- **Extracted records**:
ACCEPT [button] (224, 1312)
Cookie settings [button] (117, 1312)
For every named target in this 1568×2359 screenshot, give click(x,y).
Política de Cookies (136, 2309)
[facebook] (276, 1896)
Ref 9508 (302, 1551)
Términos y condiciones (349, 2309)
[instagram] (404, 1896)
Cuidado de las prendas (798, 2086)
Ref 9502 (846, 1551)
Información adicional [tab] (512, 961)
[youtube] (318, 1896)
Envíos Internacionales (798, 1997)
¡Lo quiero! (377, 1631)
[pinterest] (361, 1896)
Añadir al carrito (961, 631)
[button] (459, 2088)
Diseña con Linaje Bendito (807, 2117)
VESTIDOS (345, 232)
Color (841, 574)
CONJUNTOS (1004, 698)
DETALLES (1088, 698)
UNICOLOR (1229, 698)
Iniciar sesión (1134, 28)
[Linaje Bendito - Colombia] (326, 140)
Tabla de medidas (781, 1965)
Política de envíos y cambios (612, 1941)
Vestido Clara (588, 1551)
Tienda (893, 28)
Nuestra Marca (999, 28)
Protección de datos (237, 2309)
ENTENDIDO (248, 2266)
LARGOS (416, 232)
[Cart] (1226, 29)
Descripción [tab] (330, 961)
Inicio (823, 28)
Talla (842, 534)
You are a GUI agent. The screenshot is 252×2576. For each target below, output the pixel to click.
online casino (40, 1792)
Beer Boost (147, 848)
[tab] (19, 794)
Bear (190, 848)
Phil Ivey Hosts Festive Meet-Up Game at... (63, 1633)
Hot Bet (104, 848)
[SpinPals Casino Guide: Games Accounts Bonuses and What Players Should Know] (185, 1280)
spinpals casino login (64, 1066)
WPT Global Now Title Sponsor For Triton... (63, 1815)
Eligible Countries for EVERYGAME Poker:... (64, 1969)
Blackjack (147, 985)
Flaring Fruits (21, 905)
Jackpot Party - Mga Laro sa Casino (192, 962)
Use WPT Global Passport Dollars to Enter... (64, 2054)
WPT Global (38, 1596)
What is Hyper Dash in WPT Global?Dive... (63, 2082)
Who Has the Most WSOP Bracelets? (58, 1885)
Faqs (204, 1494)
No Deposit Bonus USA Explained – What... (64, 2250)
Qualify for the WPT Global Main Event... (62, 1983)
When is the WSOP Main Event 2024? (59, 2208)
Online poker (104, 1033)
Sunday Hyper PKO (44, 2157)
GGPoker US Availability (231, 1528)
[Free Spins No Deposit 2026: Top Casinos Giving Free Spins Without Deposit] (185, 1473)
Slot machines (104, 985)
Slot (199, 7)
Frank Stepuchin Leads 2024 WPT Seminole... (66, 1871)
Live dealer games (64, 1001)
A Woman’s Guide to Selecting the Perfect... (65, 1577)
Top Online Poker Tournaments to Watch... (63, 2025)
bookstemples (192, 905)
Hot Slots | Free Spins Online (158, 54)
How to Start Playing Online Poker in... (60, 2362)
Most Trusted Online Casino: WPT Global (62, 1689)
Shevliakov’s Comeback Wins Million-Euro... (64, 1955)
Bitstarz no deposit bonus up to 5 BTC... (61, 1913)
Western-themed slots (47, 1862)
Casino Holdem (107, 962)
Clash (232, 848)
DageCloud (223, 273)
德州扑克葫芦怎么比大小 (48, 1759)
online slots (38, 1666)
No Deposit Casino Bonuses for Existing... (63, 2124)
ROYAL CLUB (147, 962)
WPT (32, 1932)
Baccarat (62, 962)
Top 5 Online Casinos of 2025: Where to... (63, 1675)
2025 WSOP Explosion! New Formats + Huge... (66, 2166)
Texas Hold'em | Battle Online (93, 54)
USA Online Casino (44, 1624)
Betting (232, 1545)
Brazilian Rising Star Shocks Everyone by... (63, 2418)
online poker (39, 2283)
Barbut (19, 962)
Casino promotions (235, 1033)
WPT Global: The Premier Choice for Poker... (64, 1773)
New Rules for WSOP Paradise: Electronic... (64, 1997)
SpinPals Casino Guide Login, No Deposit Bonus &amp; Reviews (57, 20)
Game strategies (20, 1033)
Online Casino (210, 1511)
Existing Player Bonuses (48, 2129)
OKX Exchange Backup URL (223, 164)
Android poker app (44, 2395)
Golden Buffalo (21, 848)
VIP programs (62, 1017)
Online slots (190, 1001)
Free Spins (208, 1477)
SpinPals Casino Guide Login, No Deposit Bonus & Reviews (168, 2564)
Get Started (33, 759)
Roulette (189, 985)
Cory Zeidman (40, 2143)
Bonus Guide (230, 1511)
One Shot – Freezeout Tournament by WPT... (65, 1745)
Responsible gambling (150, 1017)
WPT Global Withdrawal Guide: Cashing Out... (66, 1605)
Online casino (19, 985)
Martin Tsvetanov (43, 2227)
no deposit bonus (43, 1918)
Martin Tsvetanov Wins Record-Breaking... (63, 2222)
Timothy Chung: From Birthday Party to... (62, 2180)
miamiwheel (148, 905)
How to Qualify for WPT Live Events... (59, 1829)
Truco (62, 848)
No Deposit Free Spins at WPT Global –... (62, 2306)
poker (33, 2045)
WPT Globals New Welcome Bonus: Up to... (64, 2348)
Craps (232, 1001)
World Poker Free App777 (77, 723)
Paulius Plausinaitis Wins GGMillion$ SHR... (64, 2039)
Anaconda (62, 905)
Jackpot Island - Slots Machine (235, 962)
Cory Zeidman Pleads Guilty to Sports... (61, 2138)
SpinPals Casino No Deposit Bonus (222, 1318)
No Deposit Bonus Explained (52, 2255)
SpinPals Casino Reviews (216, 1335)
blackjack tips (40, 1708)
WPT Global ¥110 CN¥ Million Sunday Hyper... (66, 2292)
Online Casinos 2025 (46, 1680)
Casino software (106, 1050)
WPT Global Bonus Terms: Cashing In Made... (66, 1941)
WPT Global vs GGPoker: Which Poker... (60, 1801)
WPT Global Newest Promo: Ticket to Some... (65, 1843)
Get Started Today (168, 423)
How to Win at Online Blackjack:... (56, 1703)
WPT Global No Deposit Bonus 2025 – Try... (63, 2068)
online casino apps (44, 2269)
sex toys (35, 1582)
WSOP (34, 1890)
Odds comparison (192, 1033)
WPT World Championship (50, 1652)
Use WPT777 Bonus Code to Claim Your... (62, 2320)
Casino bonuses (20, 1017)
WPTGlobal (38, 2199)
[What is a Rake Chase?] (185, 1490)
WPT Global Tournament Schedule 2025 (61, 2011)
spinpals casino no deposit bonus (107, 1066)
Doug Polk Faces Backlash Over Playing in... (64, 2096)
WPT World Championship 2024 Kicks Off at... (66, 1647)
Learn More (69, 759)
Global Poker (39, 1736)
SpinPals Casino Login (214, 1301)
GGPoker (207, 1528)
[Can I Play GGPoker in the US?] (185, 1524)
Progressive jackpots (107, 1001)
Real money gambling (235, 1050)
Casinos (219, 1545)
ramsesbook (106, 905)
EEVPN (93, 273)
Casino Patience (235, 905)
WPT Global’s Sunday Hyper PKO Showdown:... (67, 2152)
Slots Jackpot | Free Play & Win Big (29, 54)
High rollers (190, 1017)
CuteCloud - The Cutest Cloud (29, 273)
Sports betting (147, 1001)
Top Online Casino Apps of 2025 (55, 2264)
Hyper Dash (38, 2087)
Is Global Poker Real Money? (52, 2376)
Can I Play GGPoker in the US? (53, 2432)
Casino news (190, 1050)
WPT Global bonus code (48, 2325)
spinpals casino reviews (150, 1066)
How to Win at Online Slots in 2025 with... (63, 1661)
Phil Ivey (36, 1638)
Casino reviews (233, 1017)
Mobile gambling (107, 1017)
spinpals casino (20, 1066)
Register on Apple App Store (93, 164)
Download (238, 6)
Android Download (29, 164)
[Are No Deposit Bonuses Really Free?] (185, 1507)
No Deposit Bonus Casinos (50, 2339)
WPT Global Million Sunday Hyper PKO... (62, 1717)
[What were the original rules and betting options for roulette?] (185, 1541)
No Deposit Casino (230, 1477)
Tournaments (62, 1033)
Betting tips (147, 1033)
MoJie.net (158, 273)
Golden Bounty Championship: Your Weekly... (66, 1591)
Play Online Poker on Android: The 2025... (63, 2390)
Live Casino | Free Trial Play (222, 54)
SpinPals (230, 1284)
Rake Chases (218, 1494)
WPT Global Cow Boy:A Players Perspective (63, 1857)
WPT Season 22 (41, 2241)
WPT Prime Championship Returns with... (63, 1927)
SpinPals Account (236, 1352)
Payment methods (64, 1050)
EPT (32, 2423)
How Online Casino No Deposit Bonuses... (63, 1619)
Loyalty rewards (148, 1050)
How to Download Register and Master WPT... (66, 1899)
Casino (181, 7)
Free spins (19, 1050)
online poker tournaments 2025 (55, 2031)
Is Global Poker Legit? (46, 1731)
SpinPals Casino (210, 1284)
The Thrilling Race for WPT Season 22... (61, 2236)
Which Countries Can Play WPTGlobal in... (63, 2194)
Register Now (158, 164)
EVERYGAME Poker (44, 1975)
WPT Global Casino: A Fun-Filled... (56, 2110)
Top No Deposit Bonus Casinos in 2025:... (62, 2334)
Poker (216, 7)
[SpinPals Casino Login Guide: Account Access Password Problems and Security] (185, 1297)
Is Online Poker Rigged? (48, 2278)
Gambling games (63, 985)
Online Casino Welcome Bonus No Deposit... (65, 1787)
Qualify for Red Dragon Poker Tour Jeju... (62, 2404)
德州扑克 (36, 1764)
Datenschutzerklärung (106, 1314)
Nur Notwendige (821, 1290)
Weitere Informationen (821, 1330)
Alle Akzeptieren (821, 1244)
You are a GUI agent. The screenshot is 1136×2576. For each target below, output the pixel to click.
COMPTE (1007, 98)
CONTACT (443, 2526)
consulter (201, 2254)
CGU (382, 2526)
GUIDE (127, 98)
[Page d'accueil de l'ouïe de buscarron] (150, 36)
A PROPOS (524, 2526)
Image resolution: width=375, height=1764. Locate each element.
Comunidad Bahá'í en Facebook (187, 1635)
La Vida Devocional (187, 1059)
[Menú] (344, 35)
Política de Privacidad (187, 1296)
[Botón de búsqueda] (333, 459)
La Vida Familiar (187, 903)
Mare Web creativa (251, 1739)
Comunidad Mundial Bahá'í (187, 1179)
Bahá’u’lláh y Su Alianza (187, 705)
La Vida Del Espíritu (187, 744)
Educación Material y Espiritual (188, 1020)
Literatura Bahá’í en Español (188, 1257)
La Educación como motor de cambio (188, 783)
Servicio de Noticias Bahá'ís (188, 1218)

- **Problem**: Select and copy every line from the records that includes the word "agent".

- **Solution to the problem**:
You are a GUI agent. The screenshot is 252×2576. For each target below, output the pixel to click.
You are a GUI agent. The screenshot is 1136×2576. For each target below, output the pixel to click.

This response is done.